#### Tasks:
a - In the article on ch'i in Asia, what belt did the author earn in Aikido?
b - In the article on ch'i in Asia, restate the stretch from "During my eight" through "lives and spiritually.", substituting "profound" for "deep".
c - Condense the paragraph of the article on ch'i in Asia that opens "Where I want to expand the discussion" into a shorter version that keeps its main facts.

Creative Arts Educ Ther (2016) 2(2):38–39 DOI: 10.15534/CAET/2016/2/13

Discovering a Relationship to Ch’i/Ki/ Prana while Working in Asia

在亚洲工作期间发现与“气”的关系

Kate Donohue

International Expressive Arts Therapy Association, USA


I am very grateful to Shaun McNiff for contributing this article. I have been evolving my own personal relationship with ch’i since graduate school some 45 years ago, and after teaching in many countries in Asia: mainland China, Hong Kong, Malaysia, India and South Korea over the past eight years. I found his article intriguing, confirming, and stimulating, and given my own experiences personally and professionally, I wanted to discuss these concepts and expand on several others. I deeply appreciate Shaun’s approach to this theme, as we must acknowledge a transcultural context where it might allow us access to the symbolic more readily than merely what we in the West hold within our culture.

Where I want to expand the discussion is to include the body, and not simply as concept or energy, as energy is already held in the body, but a felt experience. Early on in my career, I was drawn to martial arts, achieving a brown belt in Aikido, and also practicing Tai Chi, eventually moving to an advanced level called tuishou, meaning Push-hands. I grew to know ch’i/ki/qi/prana through the experience in my body and this informed my work as a somatically-based expressive arts therapist. Feeling the circular imagistic energy of these martial arts, I felt my body and soul change with the practices.

My experience in these Asian countries has helped me know more deeply ch’i/ki/qi/prana as an experience in the daily life of the people I met. In teaching, the energy in the room becomes somatic and emotional in ways not as clearly noticed in western cultures. This somatic experience opens participants to the symbolic in a kinesthetic way. I feel all is held closely to the kinesthetic symbolic experience. The script in Chinese writing is pictographic, where each image tells a story. The pictograph for listen, for example, is a story about listening with ears, mind, and heart. Since multiple dialects are spoken in China, each written character has many meanings and often a spiritual one. Similarly, in India, I sponsored a workshop at a retreat center called Swarga, a word that means Heaven, and it was indeed heavenly there. I often sense the power of ch’i when teaching in these countries, as the students and professionals engage fully with the art materials and are so respectful of the trainer it makes our relationship circular and highly reciprocal. This is not to say that there are no challenges in the discussions, but the energy is different than what I have experienced in western settings.

In addition to expressive arts theory, the foundation of my approach is laden with Jungian theory and practice. In his work, Jung developed the concept of the Self, informed by the Tao, and symbolized by the mandala. Jung felt that creativity was the function of this life energy that he called the self/Self which was informed by his embrace of ch’i/ki/qi/ prana. The Self is an experienced energy, not merely conceptually, but as felt sense experience. It is our essence, and it guides us like DNA to regulate, navigate, and know.

During my eight years in Asia I have seen and felt expressive arts grow and thrive, as it has shown a deep resonance with Asian traditions of ch’i/ki/qi/prana as bodily experience. This resonance allows us to live our images, which is what the German poet Rilke urged us to do many years ago. I agree with Shaun that the embodied power of ch’i opens Asia to expressive arts in a deep, indigenous way, as it is so great a part of the tapestry of their lives and spiritually.

About the author

Kate T. Donohue, Ph.D., REAT, founding board member of the International Expressive Arts Therapy Association, the founding core faculty member of the California Institute of Integral Studies, Expressive Arts Program.

#### Dataset entries:

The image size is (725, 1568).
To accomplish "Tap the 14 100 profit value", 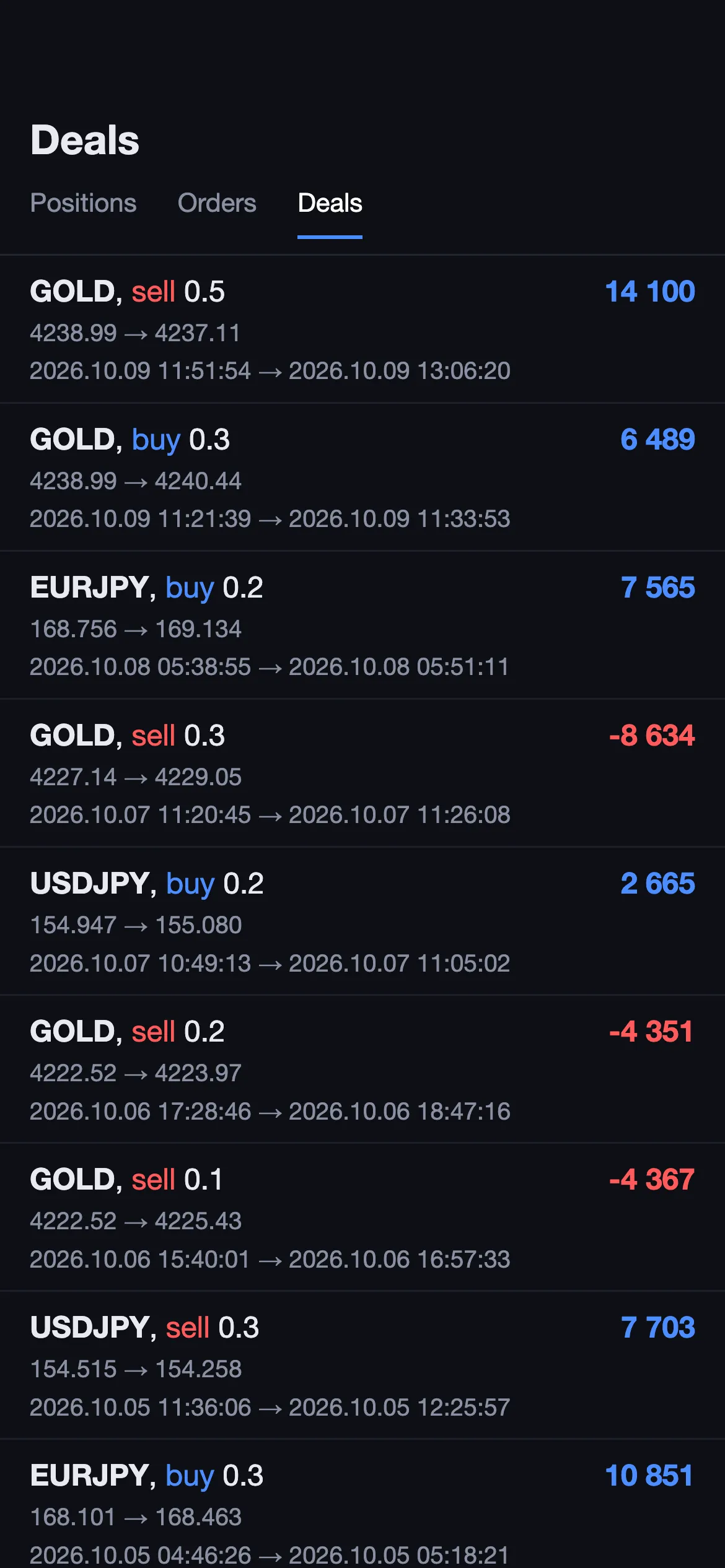I will (x=650, y=292).
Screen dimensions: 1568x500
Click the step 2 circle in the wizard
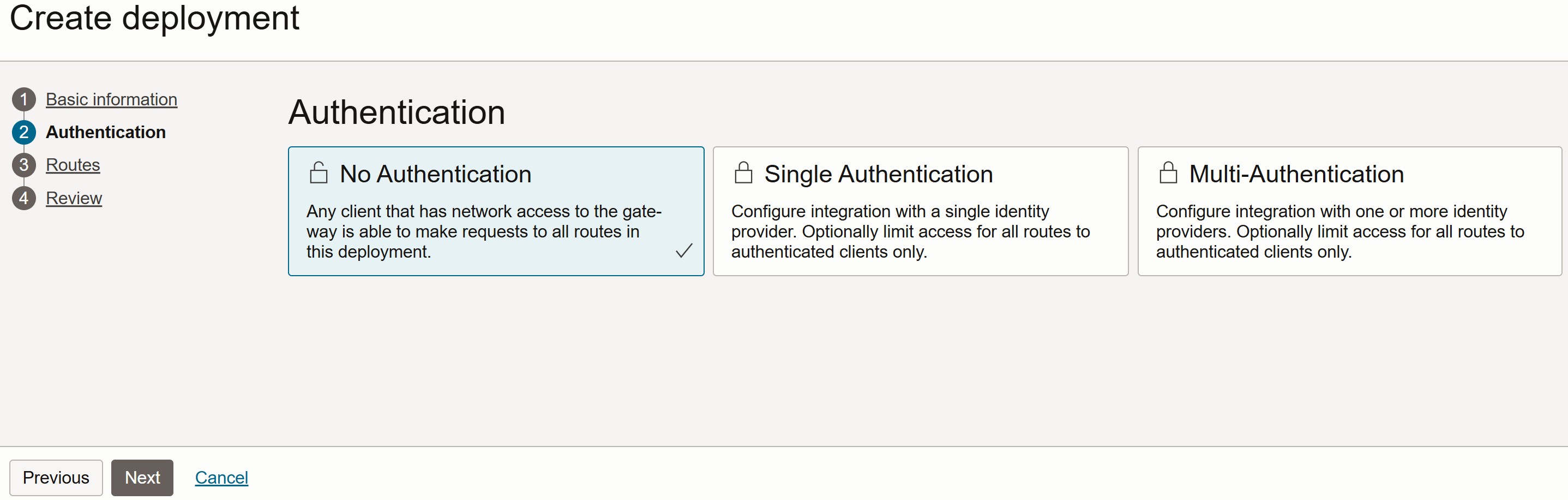click(x=24, y=132)
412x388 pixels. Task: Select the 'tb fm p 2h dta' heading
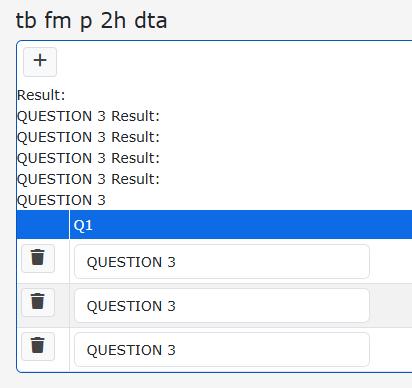coord(91,21)
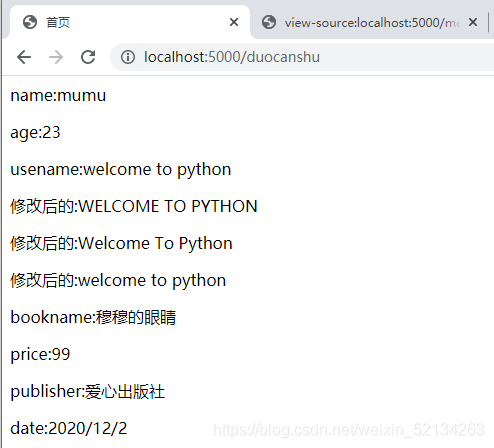Click the age:23 text line
The image size is (494, 448).
point(35,133)
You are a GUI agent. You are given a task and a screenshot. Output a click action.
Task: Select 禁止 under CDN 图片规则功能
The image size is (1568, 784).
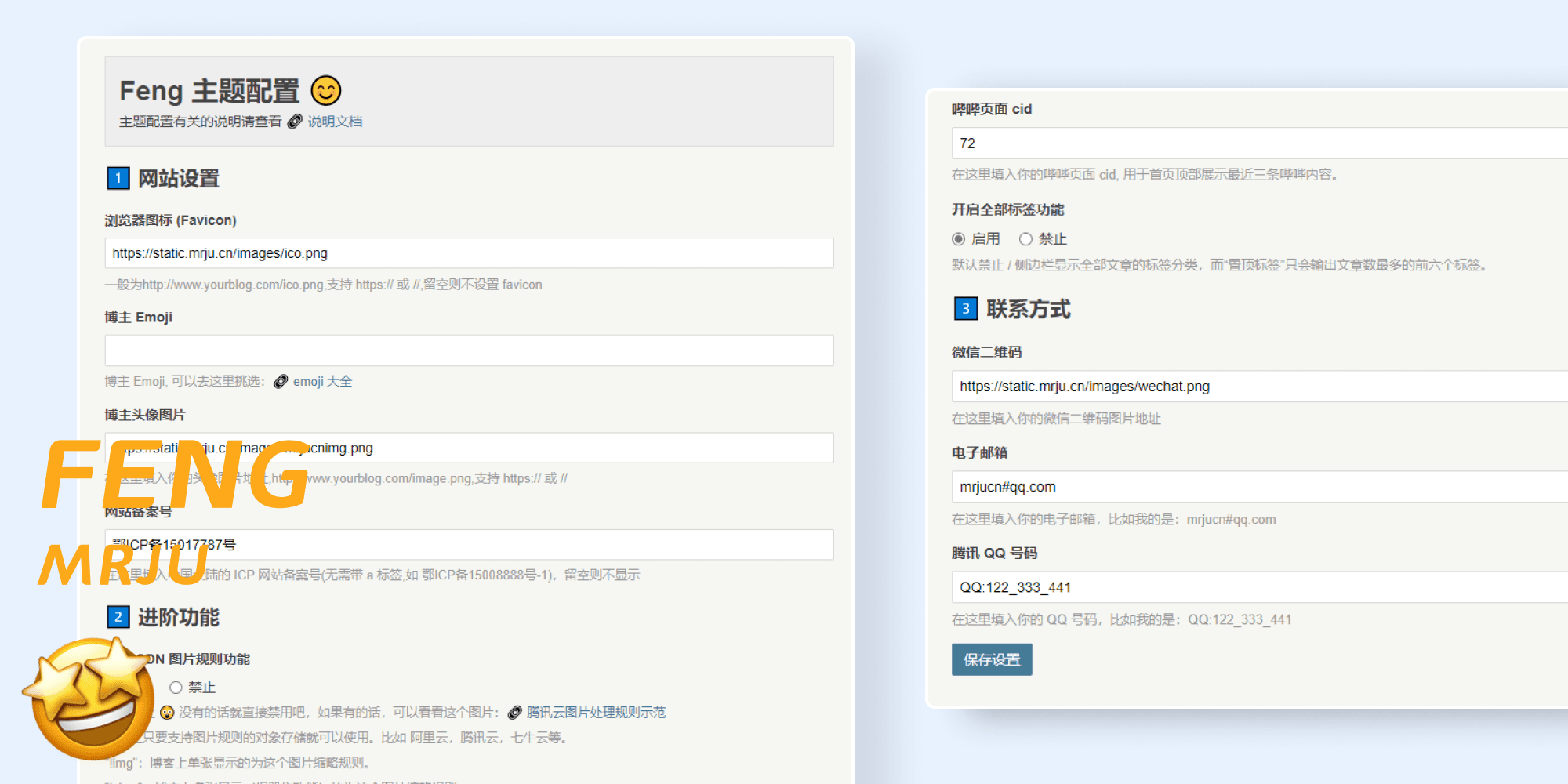176,688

#### Your written answers:
a - A brown belt.

b -
During my eight years in Asia I have seen and felt expressive arts grow and thrive, as it has shown a profound resonance with Asian traditions of ch’i/ki/qi/prana as bodily experience. This resonance allows us to live our images, which is what the German poet Rilke urged us to do many years ago. I agree with Shaun that the embodied power of ch’i opens Asia to expressive arts in a profound, indigenous way, as it is so great a part of the tapestry of their lives and spiritually.

c - The author wants to extend the discussion to the body, treating energy as a felt experience rather than only a concept. Early in the author's career, martial arts drew the author in, bringing a brown belt in Aikido and Tai Chi practice up to the advanced level of tuishou, or Push-hands. Through these practices the author came to know ch'i/ki/qi/prana in the body. This shaped the author's work as a somatically-based expressive arts therapist, and the author felt body and soul change.